WRITTEN PROBLEM A:
From the passage on football statues, reproduce the section that begins with the words containing "Atop the Hill" and ends with "player’s untimely death.".
WRITTEN PROBLEM B:
Name every footballer whom the passage on football statues describes as honored with a statue.

# Start of DOCUMENT EXCERPT

Triangular in shape, the net provides perspective but is small enough to suggest that Yashin, a one-club legend whose career spanned 20 years and four World Cups, is a giant. He wears his trademark cap and, surely, is dressed in all black.
As well as a plaque at the flat where he lived in Moscow and a monument over his grave, Yashin was honoured with a second statue near Sportivnaya metro, unveiled shortly after his death in 1990. A copy of the original Dinamo one was later created for the Russian Consulate in Rio.
8 Jim baxter
Stood opposite the row of miners’ cottages where he grew up, Jim Baxter surveys all before him, the ball at his feet, perfectly in control and knowing exactly what his next move is going to be.
Atop the Hill o’ Beath, the tiny Fife mining community where Slim Jim spent his early life fixing cabinets or digging coal, Andy Scott’s statue stands imperious, as if bossing the opposition at Wembley or leading Rangers to yet another trophy.
It was unveiled in 2003, two years after the player’s untimely death.
7 Gerard CIeślik
Wait a minute – Lev Yashin, Jim Baxter and… Gerard Cieślik? When this one-club forward passed away in 2013, the City of Chorzów voted to erect a statue in his honour right in the heart of town. Here, outside the Post Office, ‘Gienek’ can be seen gesturing with one hand (‘I’ve got this…’), his foot on the ball, looking to outwit the Soviets.
Cieślik was a folk hero in industrial Silesia during the harsh years immediately after World War II, scoring both goals to defeat the hated USSR in a World Cup qualifier in 1957. A crowd of 93,000 packed into the Stadion Śląski in Chorzów that day, Cieślik carried shoulder high off the pitch in triumph.
A regular visitor to Ruch Chorzów after his career ended in 1959, Cieślik is also honoured with a huge mural by Chorzów Miasto station depicting the three great heroes of Polish football. Robert Lewandowski and Włodzimierz Lubański may have a higher international profile – the latter best remembered for his goal that buried England at the same Stadion Śląski in 1973 – but no player is as revered as Gerard Cieślik.
6 Ferenc Puskás
In Budapest, you cannot move for reminders of Ferenc Puskás, whose name appears on T-shirts, on billboards for musical productions, pub signs and, of course, across the front of the new national stadium.
In statue form, his best likeness can be found in Óbuda, on a pedestrianised stretch near a sports bar that also carries his name. Dressed in a suit and tie, the Galloping Major is balancing a ball on his golden left foot as a gang of lads gather round in admiration, wishing they could do the same one day.
Unveiled in 2013, the statue is one of several dedicated to the Magic Magyars across Hungary – one to Zoltán Czibor was unveiled in Komárom in 2021.

# End of DOCUMENT EXCERPT
# Start of MATERIAL

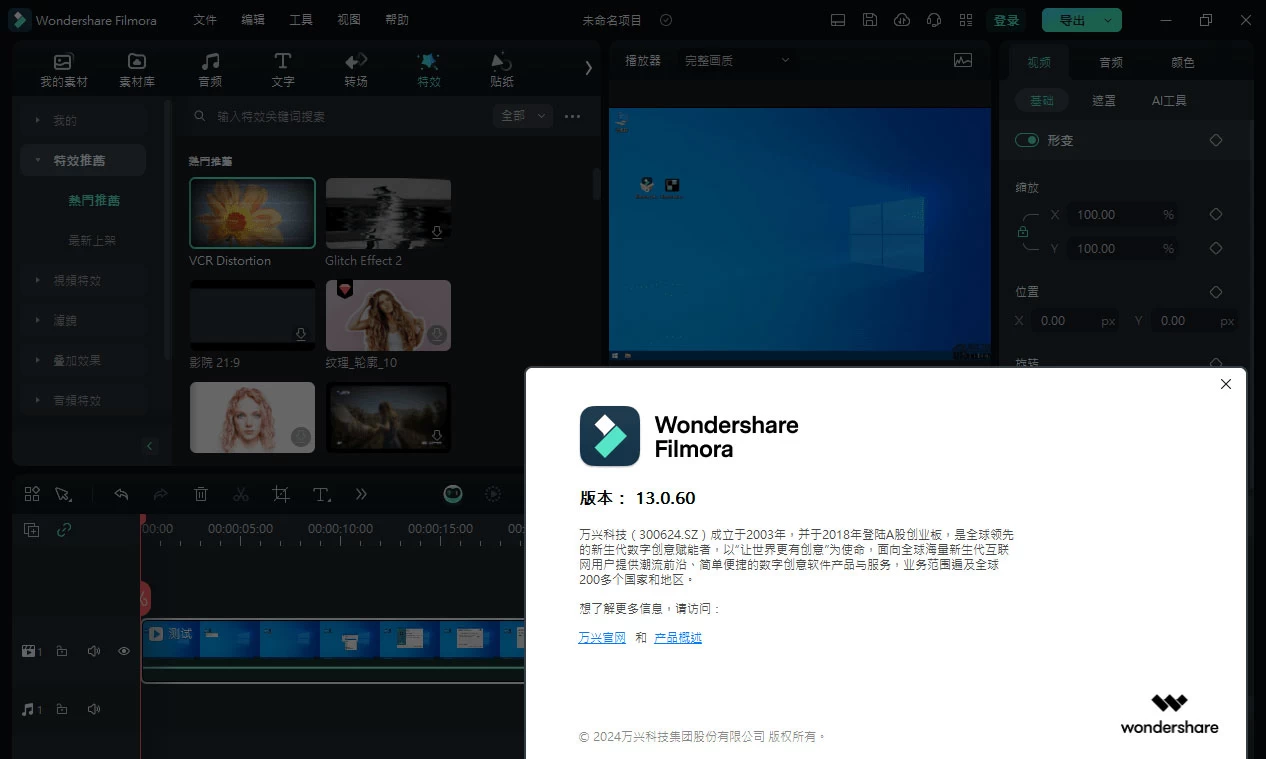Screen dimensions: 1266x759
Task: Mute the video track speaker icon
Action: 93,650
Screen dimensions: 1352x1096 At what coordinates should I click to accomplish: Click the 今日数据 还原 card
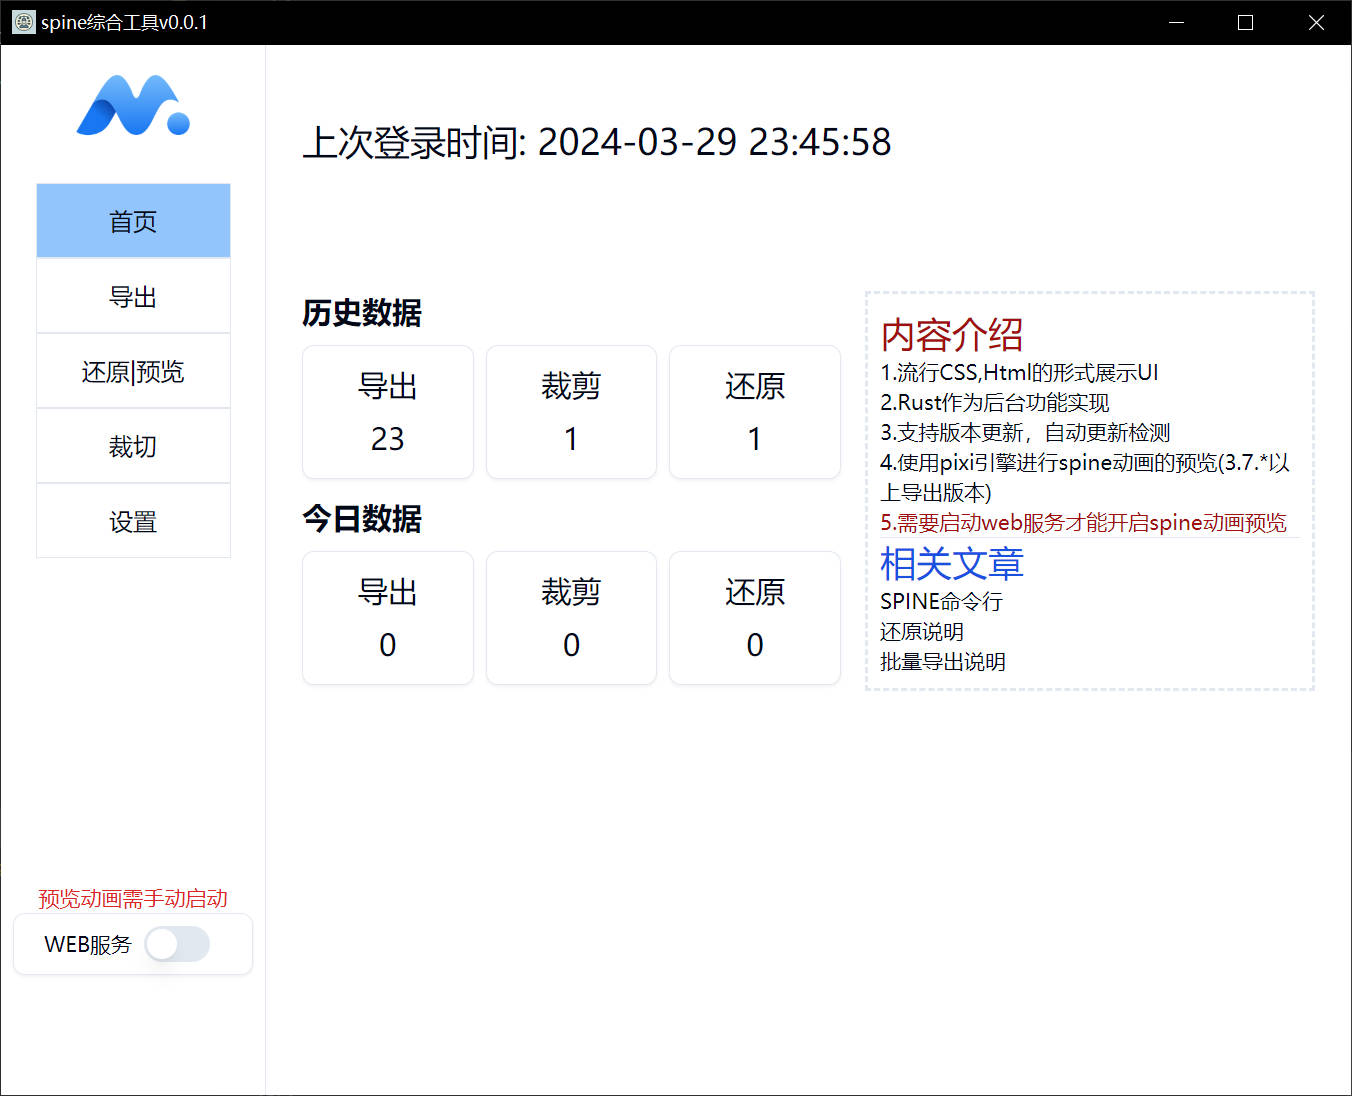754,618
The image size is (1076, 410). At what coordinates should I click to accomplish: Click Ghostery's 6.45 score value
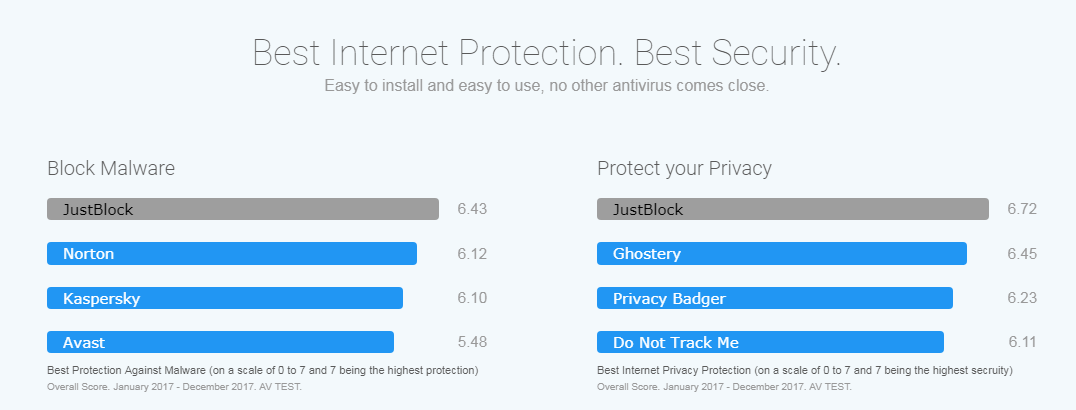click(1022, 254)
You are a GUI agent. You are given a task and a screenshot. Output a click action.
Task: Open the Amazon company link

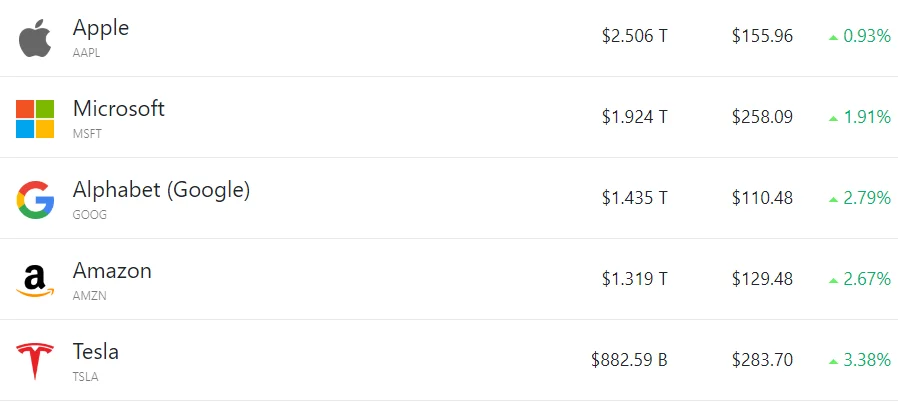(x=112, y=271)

# End of MATERIAL

COMPLETE OUTPUT A:
Atop the Hill o’ Beath, the tiny Fife mining community where Slim Jim spent his early life fixing cabinets or digging coal, Andy Scott’s statue stands imperious, as if bossing the opposition at Wembley or leading Rangers to yet another trophy.
It was unveiled in 2003, two years after the player’s untimely death.

COMPLETE OUTPUT B:
Lev Yashin, Jim Baxter, Gerard Cieślik, Ferenc Puskás, Zoltán Czibor